__SET EXERCISE__
Count the lines in the items below that contain the word "height". Reply with the number alone.

=-=-=-=-=

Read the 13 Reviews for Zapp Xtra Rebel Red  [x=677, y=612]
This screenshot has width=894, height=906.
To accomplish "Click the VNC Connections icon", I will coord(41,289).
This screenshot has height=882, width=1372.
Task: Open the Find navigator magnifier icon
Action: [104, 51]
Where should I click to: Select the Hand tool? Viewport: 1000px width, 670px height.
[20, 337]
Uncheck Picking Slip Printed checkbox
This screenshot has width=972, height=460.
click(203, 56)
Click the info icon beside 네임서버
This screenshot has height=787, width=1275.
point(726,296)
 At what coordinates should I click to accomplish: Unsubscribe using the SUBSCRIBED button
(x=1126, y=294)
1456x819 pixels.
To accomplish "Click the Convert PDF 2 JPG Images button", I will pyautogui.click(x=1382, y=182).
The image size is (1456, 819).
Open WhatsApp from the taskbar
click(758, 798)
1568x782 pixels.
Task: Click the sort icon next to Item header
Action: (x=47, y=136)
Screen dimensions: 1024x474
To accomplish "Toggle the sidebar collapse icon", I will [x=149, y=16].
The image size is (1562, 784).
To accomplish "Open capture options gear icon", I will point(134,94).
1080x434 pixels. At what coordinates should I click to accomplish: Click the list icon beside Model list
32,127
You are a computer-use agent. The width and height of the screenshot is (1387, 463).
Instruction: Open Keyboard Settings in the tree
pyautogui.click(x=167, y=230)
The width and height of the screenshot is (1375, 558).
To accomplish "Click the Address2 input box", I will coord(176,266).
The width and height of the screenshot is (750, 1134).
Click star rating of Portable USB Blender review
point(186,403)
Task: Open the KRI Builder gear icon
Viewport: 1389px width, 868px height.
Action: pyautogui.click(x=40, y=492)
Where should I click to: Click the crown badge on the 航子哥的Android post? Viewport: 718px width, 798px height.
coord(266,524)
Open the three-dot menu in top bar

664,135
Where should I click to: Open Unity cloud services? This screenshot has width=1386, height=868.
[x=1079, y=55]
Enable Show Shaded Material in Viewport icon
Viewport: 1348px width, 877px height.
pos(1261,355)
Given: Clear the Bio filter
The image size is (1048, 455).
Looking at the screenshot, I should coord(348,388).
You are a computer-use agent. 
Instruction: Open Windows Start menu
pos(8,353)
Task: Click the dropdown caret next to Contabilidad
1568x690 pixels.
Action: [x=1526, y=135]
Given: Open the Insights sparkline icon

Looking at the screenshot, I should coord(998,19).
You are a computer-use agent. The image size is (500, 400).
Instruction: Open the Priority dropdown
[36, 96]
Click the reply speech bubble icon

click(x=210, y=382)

=-=-=-=-=

__TASK ANSWER__
12